__Extracted data__.
──────────────────────────────
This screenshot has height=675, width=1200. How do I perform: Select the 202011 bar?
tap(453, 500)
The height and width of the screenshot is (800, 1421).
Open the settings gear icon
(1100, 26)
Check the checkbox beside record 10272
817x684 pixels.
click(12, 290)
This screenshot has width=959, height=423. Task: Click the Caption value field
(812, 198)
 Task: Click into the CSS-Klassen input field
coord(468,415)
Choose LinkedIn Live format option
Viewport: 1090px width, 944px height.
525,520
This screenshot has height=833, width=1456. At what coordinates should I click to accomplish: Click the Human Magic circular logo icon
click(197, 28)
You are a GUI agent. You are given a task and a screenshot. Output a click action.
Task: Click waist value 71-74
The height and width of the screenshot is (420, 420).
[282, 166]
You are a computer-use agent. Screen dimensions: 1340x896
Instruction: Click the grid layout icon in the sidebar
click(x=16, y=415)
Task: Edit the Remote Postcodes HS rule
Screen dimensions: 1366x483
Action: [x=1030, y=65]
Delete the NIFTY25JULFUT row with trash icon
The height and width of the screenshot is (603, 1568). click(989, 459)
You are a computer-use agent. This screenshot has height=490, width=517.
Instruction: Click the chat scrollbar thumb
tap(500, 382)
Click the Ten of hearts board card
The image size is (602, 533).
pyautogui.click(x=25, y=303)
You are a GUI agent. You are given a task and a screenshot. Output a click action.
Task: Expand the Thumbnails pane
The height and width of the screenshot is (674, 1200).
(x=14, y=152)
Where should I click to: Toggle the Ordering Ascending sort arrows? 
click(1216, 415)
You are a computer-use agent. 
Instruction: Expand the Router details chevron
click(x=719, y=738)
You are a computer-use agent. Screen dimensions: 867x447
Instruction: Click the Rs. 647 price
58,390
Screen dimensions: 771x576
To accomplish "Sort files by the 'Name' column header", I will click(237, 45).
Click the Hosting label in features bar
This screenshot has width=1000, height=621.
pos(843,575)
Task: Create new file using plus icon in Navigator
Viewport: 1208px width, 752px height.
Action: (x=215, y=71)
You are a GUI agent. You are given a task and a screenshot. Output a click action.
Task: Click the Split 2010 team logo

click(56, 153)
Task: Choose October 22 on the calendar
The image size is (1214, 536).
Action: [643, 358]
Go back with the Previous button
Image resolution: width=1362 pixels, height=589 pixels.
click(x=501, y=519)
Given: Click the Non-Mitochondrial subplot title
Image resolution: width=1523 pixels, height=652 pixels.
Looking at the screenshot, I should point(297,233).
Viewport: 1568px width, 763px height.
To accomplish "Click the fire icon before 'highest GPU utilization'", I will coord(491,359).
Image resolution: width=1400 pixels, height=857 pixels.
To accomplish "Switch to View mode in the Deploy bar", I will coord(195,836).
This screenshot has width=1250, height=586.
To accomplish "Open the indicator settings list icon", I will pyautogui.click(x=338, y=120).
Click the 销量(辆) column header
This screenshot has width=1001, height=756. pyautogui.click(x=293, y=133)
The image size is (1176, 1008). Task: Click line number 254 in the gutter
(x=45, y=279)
──────────────────────────────
__Written instruction__.
Edit everything from the line containing "Task: Click into the CSS-Klassen input field" down to the line containing "pyautogui.click(x=25, y=303)" by writing "Command" wherever "Instruction" appears. Return only those lines, with nothing else changed.

__Full response__.
 Task: Click into the CSS-Klassen input field
coord(468,415)
Choose LinkedIn Live format option
Viewport: 1090px width, 944px height.
525,520
This screenshot has height=833, width=1456. At what coordinates should I click to accomplish: Click the Human Magic circular logo icon
click(197, 28)
You are a GUI agent. You are given a task and a screenshot. Output a click action.
Task: Click waist value 71-74
The height and width of the screenshot is (420, 420).
[282, 166]
You are a computer-use agent. Screen dimensions: 1340x896
Command: Click the grid layout icon in the sidebar
click(x=16, y=415)
Task: Edit the Remote Postcodes HS rule
Screen dimensions: 1366x483
Action: [x=1030, y=65]
Delete the NIFTY25JULFUT row with trash icon
The height and width of the screenshot is (603, 1568). click(989, 459)
You are a computer-use agent. This screenshot has height=490, width=517.
Command: Click the chat scrollbar thumb
tap(500, 382)
Click the Ten of hearts board card
The image size is (602, 533).
pyautogui.click(x=25, y=303)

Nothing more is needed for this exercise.